In a recent issue of Glamour magazine, Vassar alumna Victoria Balfour complained that her college magazine's Class Notes are nothing but "bubbly laundry lists of accomplishment" that portray lives in which "everyone has the spouse of their dreams, a job they adore, perfect children, and enough money to refurbish old Victorian houses." She argued that alumni magazines should give Class Notes a shot of reality by including more of the challenges and struggles of everyday life, such as career problems, illness, depression, difficulties with children, or the loneliness of old age.

Though Swarthmore's Class Notes aren't just the rosy recitations of accomplishments that Balfour decries, she does have a point: the notes do tend to paint generally positive pictures of our lives. But that's not because the personal experiences she wishes to see in print have been excised by cheerful class secretaries or Pollyanna editors. They are less frequently submitted in the first place--a fact that may be even more significant than Balfour's initial complaint.

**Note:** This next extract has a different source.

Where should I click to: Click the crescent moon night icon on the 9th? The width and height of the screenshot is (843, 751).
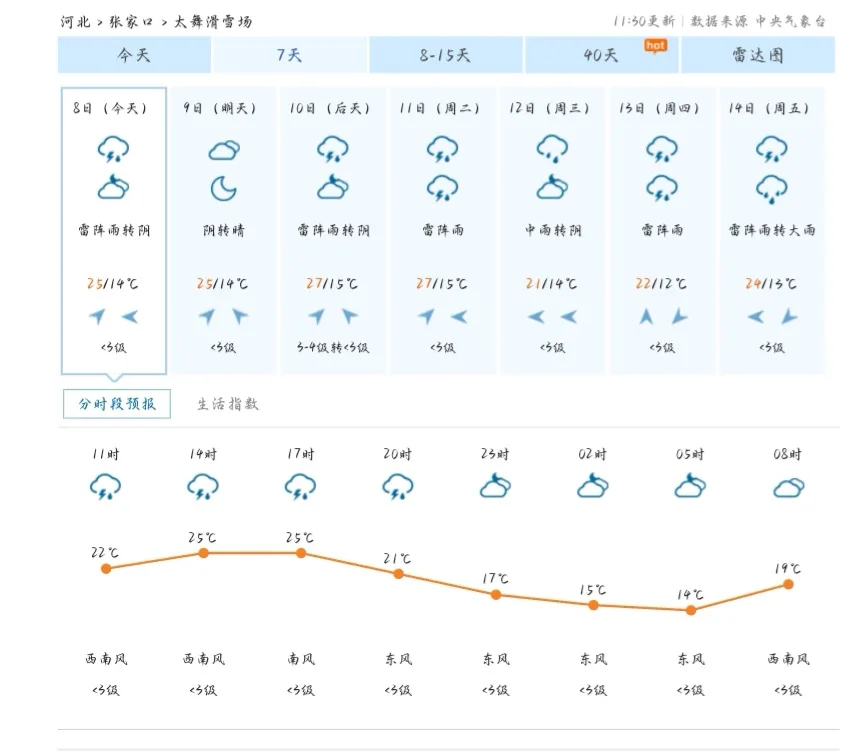pos(224,189)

Any discussion of the verisimilitude of Class Notes raises a larger question: How can the Bulletin best fulfill its communications and public relations mission for Swarthmore and at the same time be honest and true for its readers?

Our first responsibility, of course, is to tell you the story of the College, to bring you the student experience, the research, the debates, and the educational challenges that are the lifeblood of Swarthmore. Second, from its vantage point on campus, the Bulletin looks outward, bringing you stories of alumni who engage and sometimes change the world with their ideas and deeds. But not everyone's a CEO, a computer genius, or a teacher of the year. Not everyone changes the world.

We've long had an idea on our story list called "Ordinary Lives." As we conceived it, such an article would affirm and celebrate alumni who get up in the morning, put on their shoes, and go forth to deal with jobs, kids, money, traffic, grocery shopping, relationships--the stuff of everyday life. But "Ordinary Lives" has yet to appear, and I'm beginning to think it never will. That's because it's impossible to identify anyone who's truly an exemplar of the ordinary. One of the values that Swarthmore imparts is the simple Quaker idea that each person is truly extraordinary.

Thus, a third, almost paramount goal emerges for those of us who edit the Bulletin: to relate all of the ideas, accomplishments, challenges, and struggles that are Swarthmore College to the lives of our readers. To help meet this need, we have launched a new section of the Bulletin called "In My Life," which we hope will give individual voice to the authentic experiences of living. See page 42 for the inaugural essay.

We trust that you read this magazine not out of some sense of obligation to the alma mater but because you find in it something that adds value to your own experience, something that stimulates your thinking, illuminates your journey, and, once in a while, touches your heart.